Les seniors maltraités des Ehpad privés

Les seniors maltraités des Ehpad privés©Panoramic

6Medias, publié le jeudi 20 septembre 2018 à 12h45

"Envoyé spécial", diffusé ce jeudi soir sur France 2, révèle les conditions de vie des seniors dans des Ehpad appartenant à des groupes privés.

Beaucoup de ces maisons de retraite privées (environ 2 000 en France) font des profits avec le marché de la vieillesse, "l'or gris". Selon "L'Expansion", cinq fondateurs de réseaux d'Ehpad sont entrés au palmarès des 500 plus grandes fortunes de France.

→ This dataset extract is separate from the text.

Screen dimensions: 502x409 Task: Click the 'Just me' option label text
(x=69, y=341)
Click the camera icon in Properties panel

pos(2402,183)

Mais tout cet argent serait-il amassé aux dépens de leurs pensionnaires ? C'est ce que tendent à montrer les images d'"Envoyé spécial" diffusées ce jeudi soir. Une infirmière est par exemple rappelée à l'ordre si elle donne un second yaourt ou s'il faut une couche pour un accident de trop.

Sur les sites web de Korian, Orpea ou les Opalines, les maisons de retraite sont superbes, neuves, bien équipées, mais elles se révèlent être des coquilles vides en terme de personnels. L'émission de France 2 montre des femmes esseulées sur un fauteuil roulant au milieu d'un couloir. D'autres restent de longs moments allongées sur le sol après avoir glissé de leur chaise ou de leur lit. À table par exemple, une purée est servie dans la même assiette qu'un dessert et ceux qui n'arrivent plus à se servir de leur fourchette ne mangeront pas, car personne ne les aide.

Si les pensionnaires sont malheureux, le personnel aussi. En 2016 à Marseille, des salariées ont pris la parole pour dénoncer leur souffrance éthique à mal travailler. L'une d'elles a été licenciée pour "insubordination".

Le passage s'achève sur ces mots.